Brendan Schaub Failed At MMA, Comedy And Podcasting But He’s Not All Out Of Pivots Yet

Brendan Schaub has cycled through more career identities than most people have had jobs. UFC heavyweight. Stand-up comedian. Podcaster. Car enthusiast. And now, live content creator broadcasting from a storage unit in Texas.

Each phase arrives with the same declaration: this is the one. This is what he was born to do. Everything before was just the warm-up.

His latest pivot is the Big Brown Breakdown live chat, a members-only format costing five dollars to enter. No guests, no structure, no segments. Just Schaub reading usernames out loud and responding to compliments from 20 to 30 paying fans for an hour and a half.

Across four live sessions, he described it as the best thing he has ever done so many times it became a running theme. He wakes up and says “hell yeah.” He could go all day. He loves his fans for making his week.

The reason he loves it becomes clear quickly. It is the first online space in years where nobody is allowed to criticize him. Every open comment section attached to his name gets flooded with ridicule. Every podcast appearance, every YouTube thumbnail.

So when he found a format where the audience is curated and critics are priced out, of course it felt like a breakthrough. The man has been starved of positive online interaction. The live chats are filling that gap, even if they are pulling 11,000 to 13,000 views per episode with zero sponsorships and no ad reads.

On the comedy front, Schaub confirmed on two separate occasions what his audience already suspected. The stand-up career is finished. Appearing on a live chat and later on David Lucas’s fishing show, he said he had been out of it too long and that fighting would honestly be an easier comeback than returning to the stage. The comedy chapter is closed.

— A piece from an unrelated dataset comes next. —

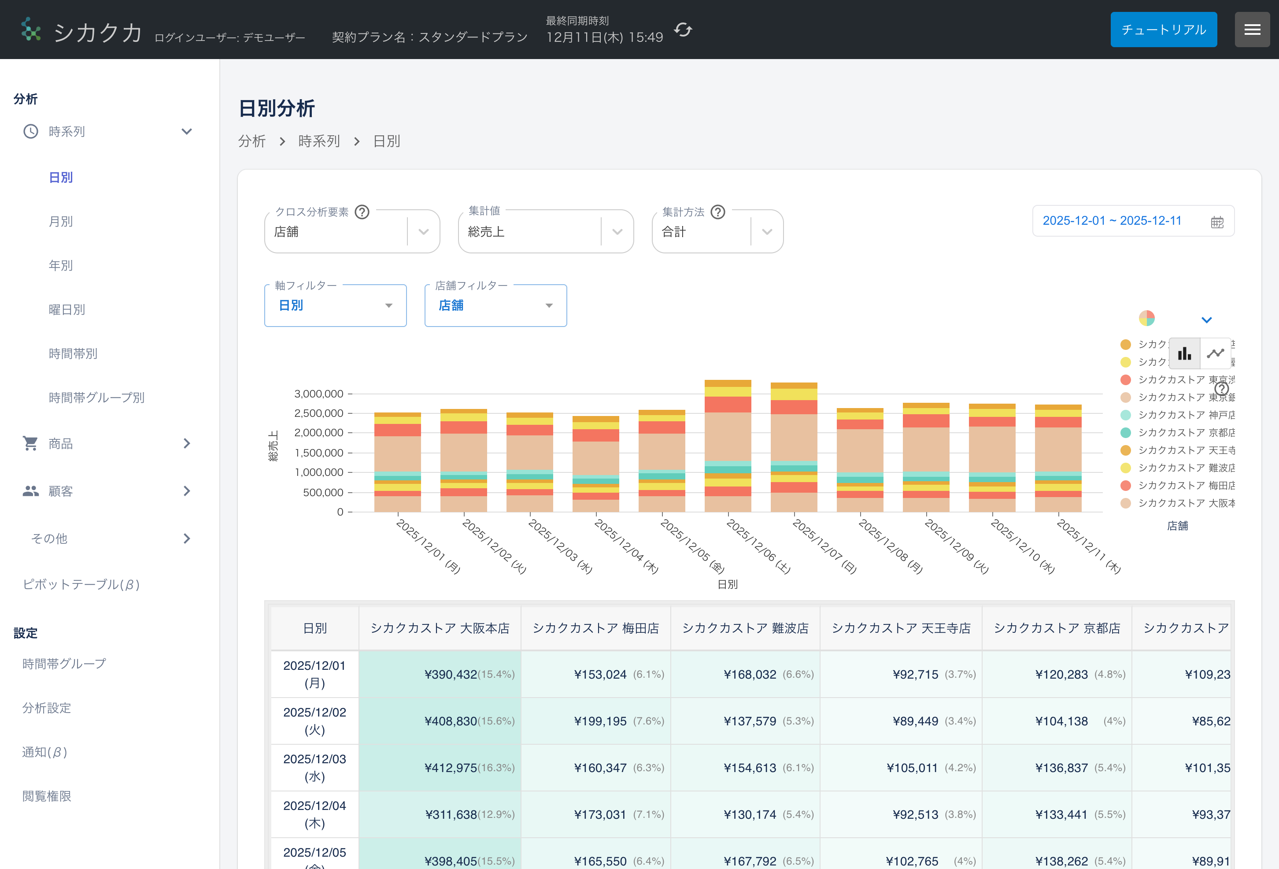Click the color palette pie icon

(1146, 318)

He has also repackaged himself as a new man. Relocated to Texas, focused on his kids, no drinking, no LA distractions. He told his live chat audience: “I cut out all the stuff in my life and I’m completely sober from everything. All I do is nicotine. I just work out and focus on my kids.”

The problem is that while Schaub has been selling this version of himself, his lawyers have been doing the opposite. His company, Thicc Boy Productions, is still pursuing a federal copyright appeal against a small YouTuber named Kyle Swindell, who made four commentary videos using clips from TFATK.

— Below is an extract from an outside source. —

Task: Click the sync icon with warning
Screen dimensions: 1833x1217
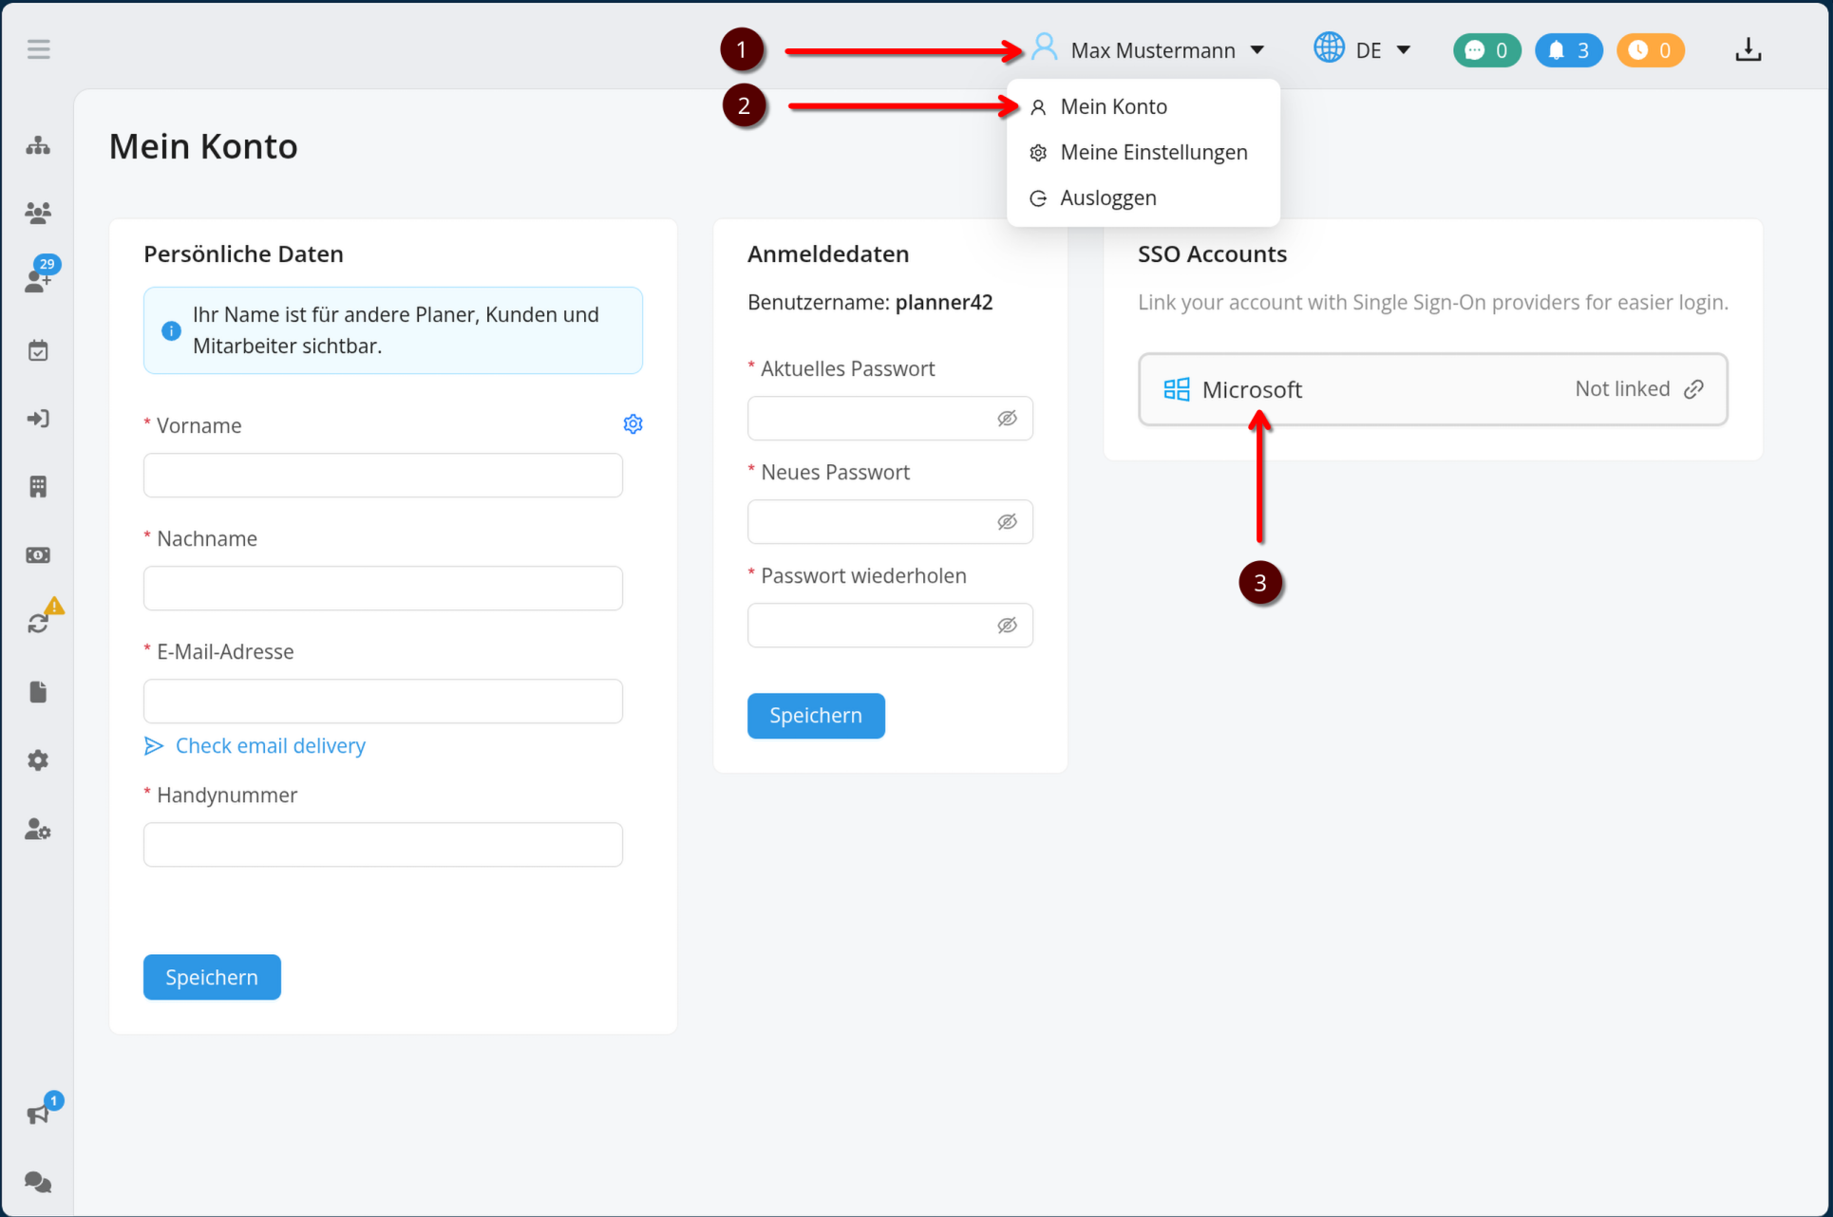Action: (38, 623)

The total revenue Swindell earned from those four videos: $13,629.86. Schaub has publicly stated he spent half a million dollars on lawyers for this case. The original district court ruled in Swindell’s favor, finding the videos constituted criticism and commentary serving a public benefit. Schaub appealed. That appeal is still active.

Meanwhile, Thicc Boy Productions abandoned its physical address in Calabasas, resulting in a separate breach of lease lawsuit filed in LA Superior Court by the building’s landlord against both the company and Schaub personally.

The new branding does not change any of that. It just buries it.